Extracted text:
----------

18. This draft Guideline is proposed to apply on and from 1 July 2017.

Context

19. To complain of, or stop, the reproduction of an individual's 'image' or use of their 'public fame' that reproduction or use must infringe a right that is recognised by law and which is owned by the complainant.

20. Whilst an individual's 'public fame' or 'image' may, in part, be constituted by recognised copyright, trademark or registered design rights and thus protected from unauthorised exploitation or use under those statutory laws, the common law of Australia has not developed either an enforceable right to privacy, nor does it recognised a right of action for appropriation of a person's name, image, reputation or likeness. As such these types of common law rights do not exist and therefore cannot be licensed or assigned.

21. However, an individual may have a more limited cause of action in the tort of passing-off, or under section 18 of the Competition and Consumer Act 2010 (Cth) (CCA 2010)[3], if their image or likeness is used in a manner which misleads the public or a signification portion of the public into thinking there is some form of association, licence or endorsement between the sportsperson and the product or services of another trader.

----------

Raw data:
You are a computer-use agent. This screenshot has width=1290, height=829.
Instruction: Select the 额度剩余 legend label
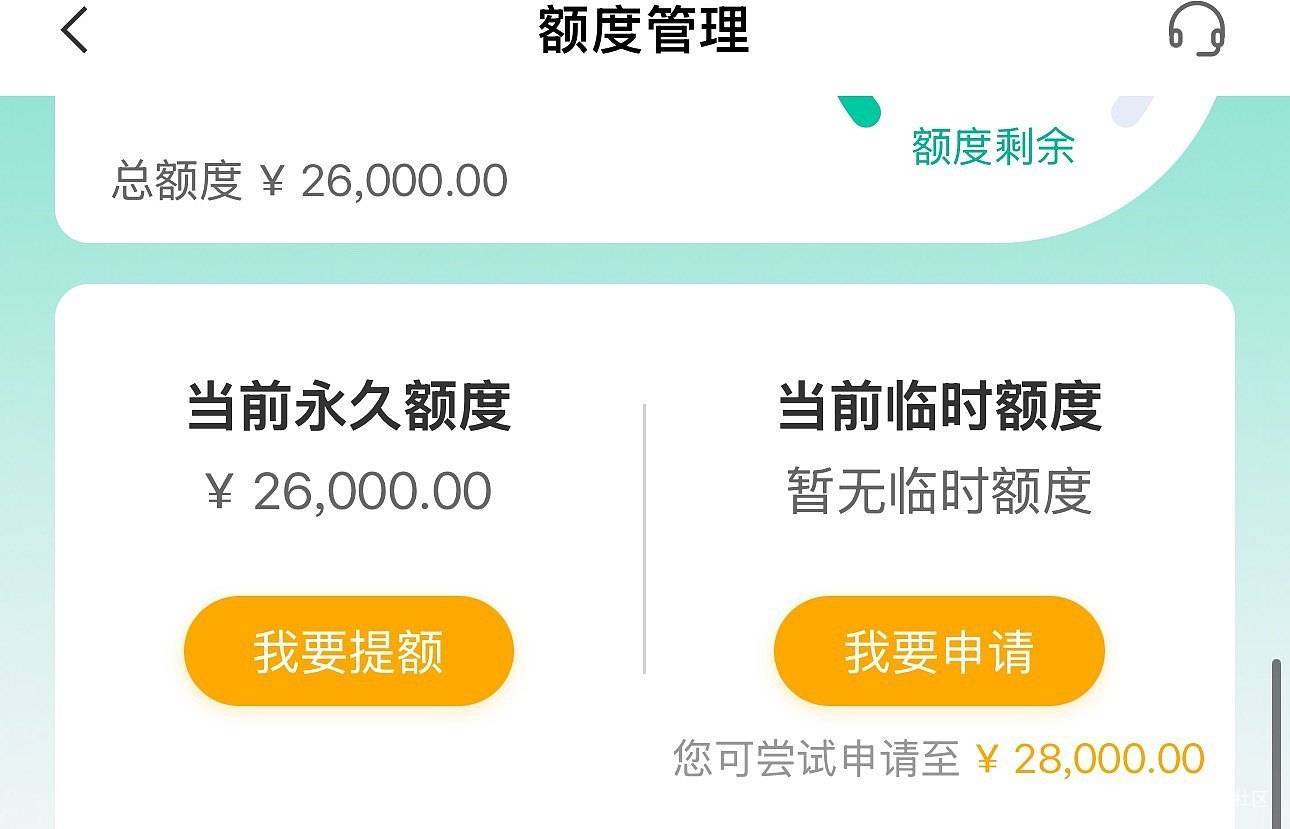tap(992, 147)
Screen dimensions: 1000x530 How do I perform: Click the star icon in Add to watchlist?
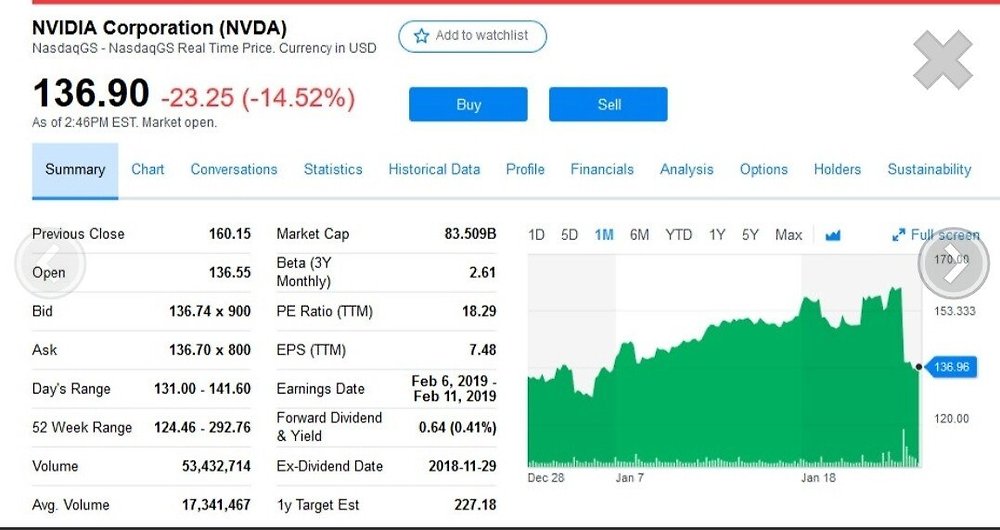421,36
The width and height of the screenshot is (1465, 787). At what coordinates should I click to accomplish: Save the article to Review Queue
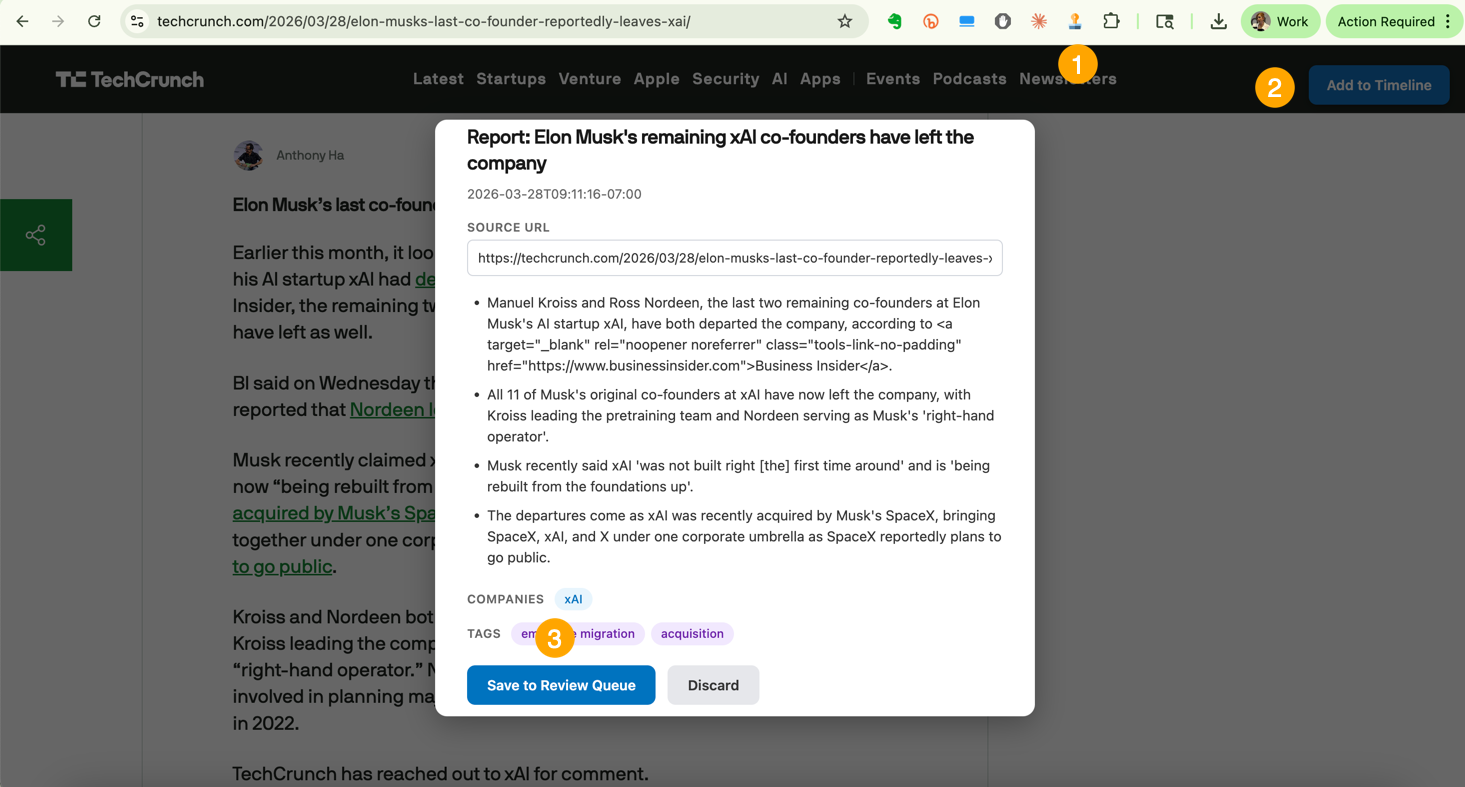point(561,685)
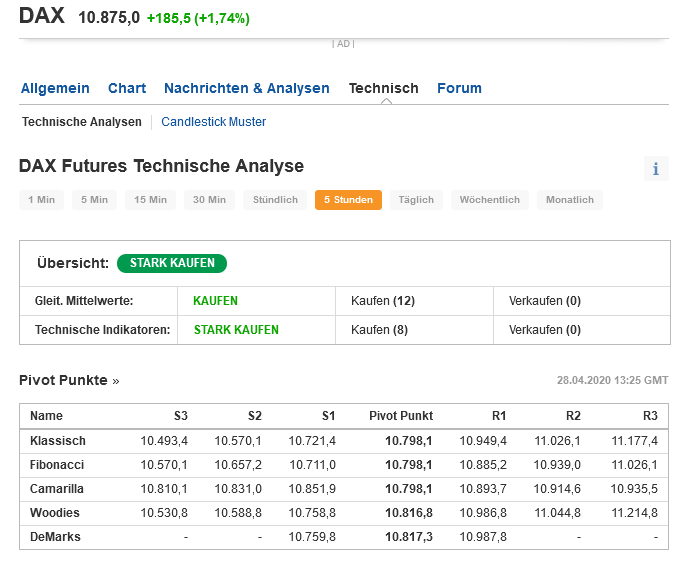Switch to the Chart tab
The height and width of the screenshot is (570, 681).
point(127,88)
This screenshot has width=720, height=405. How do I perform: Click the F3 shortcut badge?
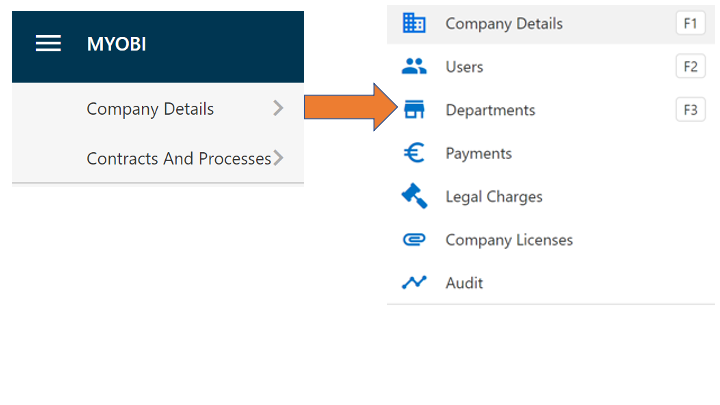[691, 110]
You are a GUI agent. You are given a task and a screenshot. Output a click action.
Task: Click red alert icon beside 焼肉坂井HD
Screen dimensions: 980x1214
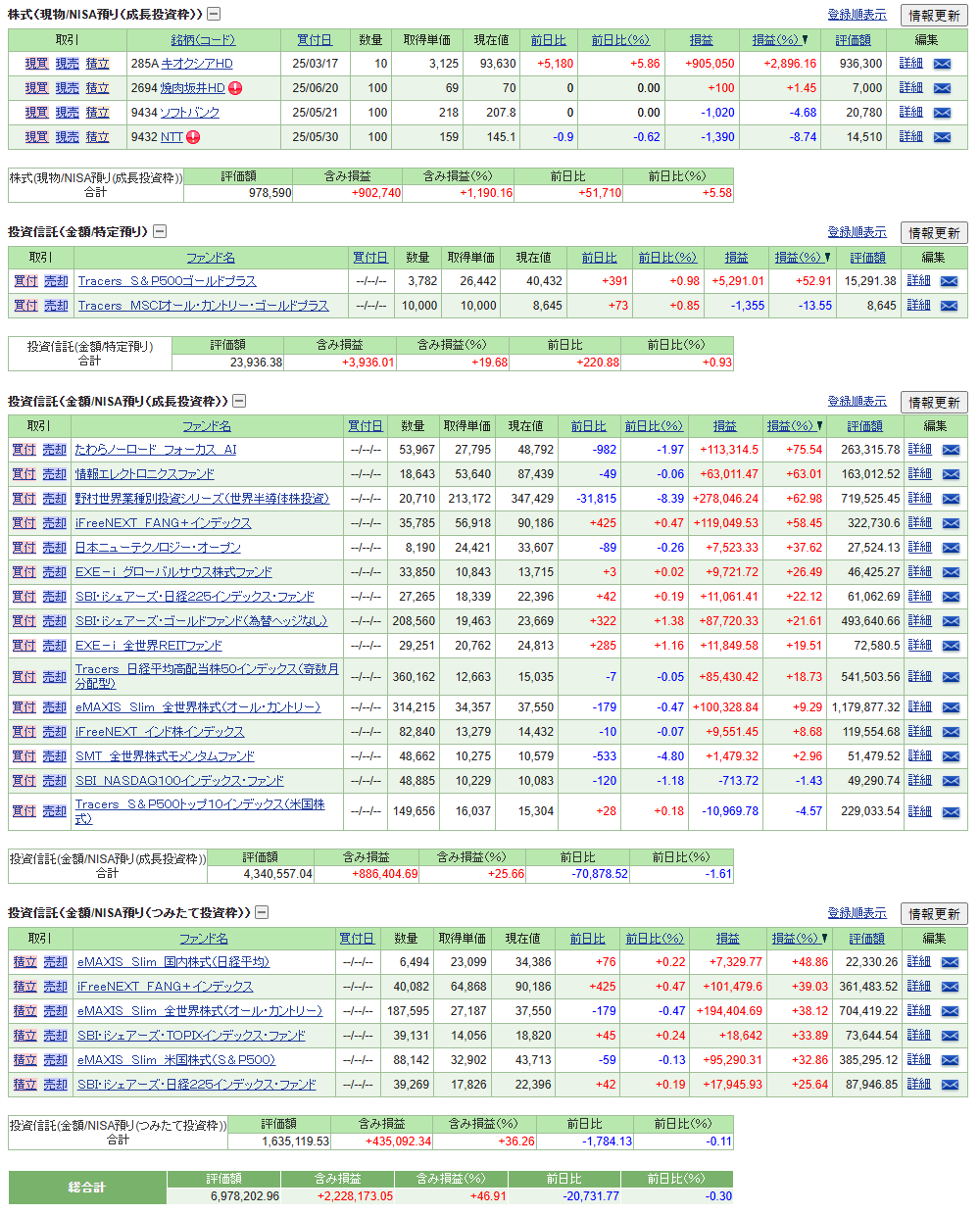(x=235, y=88)
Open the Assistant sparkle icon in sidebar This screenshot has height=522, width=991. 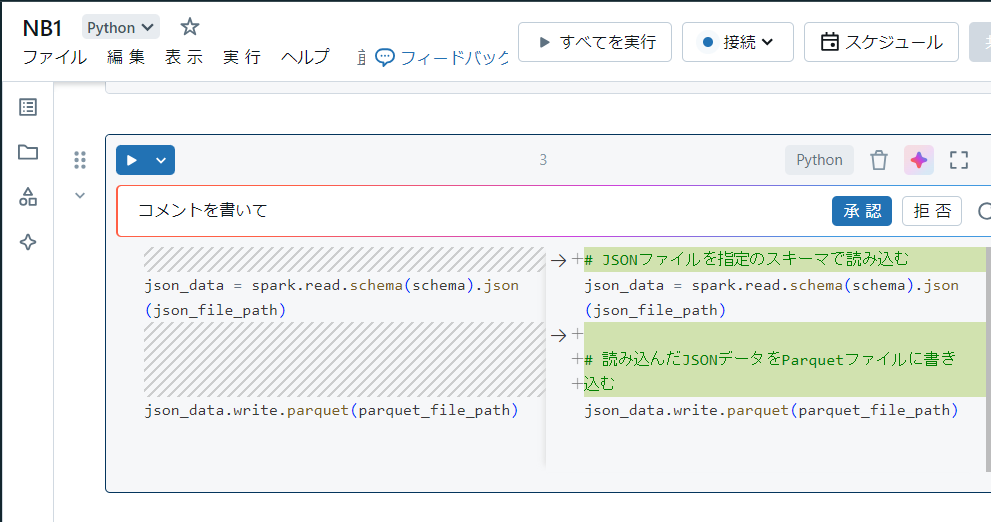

----------

Task goal: Please give the date from which the draft Guideline in the text on image rights is proposed to apply.

Solution to this problem: 1 July 2017